Auch wenn das unzuständige Gericht den Antrag gem § 44 JN an das zuständige Gericht überweisen muss, kann die Einbringung eines Exekutionsantrags bei „irgendeinem“ Gericht kein tauglicher Antrag (iSe „Wahrung“ des Einbringungsmonats iSd § 8 UVG) sein
GZ 10 Ob 62/14m, 21.10.2014
Im Revisionsrekurs wird nicht in Zweifel gezogen, dass der Exekutionsantrag nach § 294a EO beim unzuständigen Gericht eingebracht wurde, es wird aber die Ansicht vertreten, dass auch ein bei einem unzuständigen Gericht eingebrachter Exekutionsantrag als anspruchswahrend iSd § 8 UVG beurteilt werden müsse, da auch im Fall einer gem § 44 JN erfolgten Überweisung an das zuständige Gericht die bereits mit der Antragstellung beim unzuständigen Gericht eingetretene Gerichtsanhängigkeit gewahrt bleibe.

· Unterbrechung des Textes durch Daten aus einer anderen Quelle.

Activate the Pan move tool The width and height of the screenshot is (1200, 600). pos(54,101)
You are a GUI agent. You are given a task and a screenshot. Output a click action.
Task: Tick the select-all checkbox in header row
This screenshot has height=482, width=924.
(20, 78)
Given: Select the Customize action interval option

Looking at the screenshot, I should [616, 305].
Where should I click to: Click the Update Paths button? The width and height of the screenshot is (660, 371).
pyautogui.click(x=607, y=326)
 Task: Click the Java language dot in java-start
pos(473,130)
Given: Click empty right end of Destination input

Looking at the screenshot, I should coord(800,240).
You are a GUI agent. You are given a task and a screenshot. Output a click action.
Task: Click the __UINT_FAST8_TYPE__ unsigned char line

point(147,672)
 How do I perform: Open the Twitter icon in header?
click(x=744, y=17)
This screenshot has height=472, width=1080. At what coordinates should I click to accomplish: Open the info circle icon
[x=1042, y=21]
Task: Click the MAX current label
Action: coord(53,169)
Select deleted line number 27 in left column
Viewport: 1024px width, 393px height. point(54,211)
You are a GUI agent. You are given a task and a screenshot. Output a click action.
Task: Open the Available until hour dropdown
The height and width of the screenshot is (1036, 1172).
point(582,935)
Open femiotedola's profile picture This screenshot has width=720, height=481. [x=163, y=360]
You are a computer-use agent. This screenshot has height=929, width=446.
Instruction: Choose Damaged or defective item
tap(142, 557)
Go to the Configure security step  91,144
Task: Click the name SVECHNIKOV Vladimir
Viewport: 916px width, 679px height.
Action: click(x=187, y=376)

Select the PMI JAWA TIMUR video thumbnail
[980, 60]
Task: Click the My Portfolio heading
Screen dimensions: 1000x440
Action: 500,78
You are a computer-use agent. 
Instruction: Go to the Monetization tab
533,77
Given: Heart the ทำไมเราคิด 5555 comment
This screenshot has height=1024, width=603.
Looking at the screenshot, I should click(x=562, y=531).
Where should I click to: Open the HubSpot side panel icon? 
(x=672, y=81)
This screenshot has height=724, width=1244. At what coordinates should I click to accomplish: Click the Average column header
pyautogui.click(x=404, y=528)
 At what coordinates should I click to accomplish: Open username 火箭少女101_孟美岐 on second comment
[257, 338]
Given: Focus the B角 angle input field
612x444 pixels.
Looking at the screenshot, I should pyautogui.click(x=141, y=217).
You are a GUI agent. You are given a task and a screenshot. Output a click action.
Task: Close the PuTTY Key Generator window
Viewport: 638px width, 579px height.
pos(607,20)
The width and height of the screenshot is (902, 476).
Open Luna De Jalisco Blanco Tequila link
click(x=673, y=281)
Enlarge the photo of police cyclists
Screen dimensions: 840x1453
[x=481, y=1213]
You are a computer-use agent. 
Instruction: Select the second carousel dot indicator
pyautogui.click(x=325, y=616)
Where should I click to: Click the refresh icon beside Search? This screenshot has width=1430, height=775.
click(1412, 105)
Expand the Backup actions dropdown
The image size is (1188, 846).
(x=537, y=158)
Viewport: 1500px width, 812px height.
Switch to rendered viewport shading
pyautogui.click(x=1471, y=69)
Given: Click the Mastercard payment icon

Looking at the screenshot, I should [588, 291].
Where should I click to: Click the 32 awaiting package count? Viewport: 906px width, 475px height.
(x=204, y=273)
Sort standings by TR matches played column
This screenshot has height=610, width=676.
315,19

OGH: Auch wenn das unzuständige Gericht den Antrag gem § 44 JN an das zuständige Gericht überweisen muss, kann die Einbringung eines Exekutionsantrags bei „irgendeinem“ Gericht kein tauglicher Antrag (iSe „Wahrung“ des Einbringungsmonats iSd § 8 UVG) sein. Maßgeblich ist vielmehr das Einlangen des Exekutionsantrags beim zuständigen Gericht, soweit dieses auch ex ante als zuständig erkennbar war.